Doesn’t everybody know a version of Llewyn Davis? Set in 1961, Inside Llewyn Davis shows us one week in the life of a struggling folk musician. Llewyn has certainly been dealt some blows from the world. With his performance partner having recently jumped to his death from what one character claims to be “the wrong bridge”, we follow Llewyn over the space of one week whilst he tries to make money, get signed as musician and make a mends for earlier mistakes and betrayals. What we ultimately watch Llewyn do, as he moves from couch to couch of friends and acquaintances, is try to cling on to the very edges of society. Living on the brink, Llewyn seems to be both a suffering artist and a lazy loser. Inside Llewyn Davis deals with an individual whom we root for but don’t sympathise with. His personal struggles and scenarios seem predominantly self-inflicted and Llewyn, in a bitter and narcissistic bubble, is apparently too content and weak to change them. The film raises some interesting questions about what it is to be a man and what it is to be a musician. I sympathised with the protagonists longing to succeed creatively, but not with his rejection of responsibility and reliance upon his friends for a consistent level of generosity.
Oscar Isaac, previously unfamiliar to me except from a great but short performance in Drive, gives an astonishingly subtle and complex performance as Davis.

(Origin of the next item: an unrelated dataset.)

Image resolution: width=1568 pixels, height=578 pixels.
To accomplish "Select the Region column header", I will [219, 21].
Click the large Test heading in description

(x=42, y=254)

Isaac manages to do something rare and wonderful – he brings the deepest demons of his character to the surface for all to see, whilst also succeeding comically in several scenes. A performance such as this, in most cases, would be the best thing about the film if it wasn’t for an aesthetic and artistic consistency that the Coen Brothers bring to almost all of their work. The entire film revolves around Davis who is present in every scene. Terrific performances also come from Carey Mulligan, John Goodman and Justin Timberlake but all are on screen for a mere sliver of the total time that Isaac is. With the film revolving around the folk music scene, the Coen Brothers made the decision to record most of the musical performances live. This, along with Bruno Delbonnel’s exceptional and beautifully textured cinematography work, gives Inside Llewyn Davis that organic feel that we have come to expect from Ethan and Joel Coen.
As well as a particular cinematic appearance that we associated with the two brothers’ work, there is also a playfulness with narrative that leaks into Inside Llewyn Davis as well as some of their other great films. There is a danger here of saying too much and ruining one of the film’s most charming and surprising elements but it is important to say that the Coen Brothers will always delight and astonish you, even in their films’ final moments.Inside Llewyn Davis hit very close to home for me for a number of reasons. It sounds odd to state such a thing when this film is set in a time and place so unfamiliar to me but the overall human issues of creativity, freedom, success, betrayal, passion and failure that the film deals with left me emotionally moved; striking a deep, personal chord. Inside Llewyn Davishighlights the vicious cycle created by personal failure and self-loathing. Hopefully, it will remind you, as it did me, of certain people in your life who are helpless due to their own lack of fire and the poisonous indulgence taken in their failures. This is a sad, blunt, cold story told in a mesmerising and eloquent way.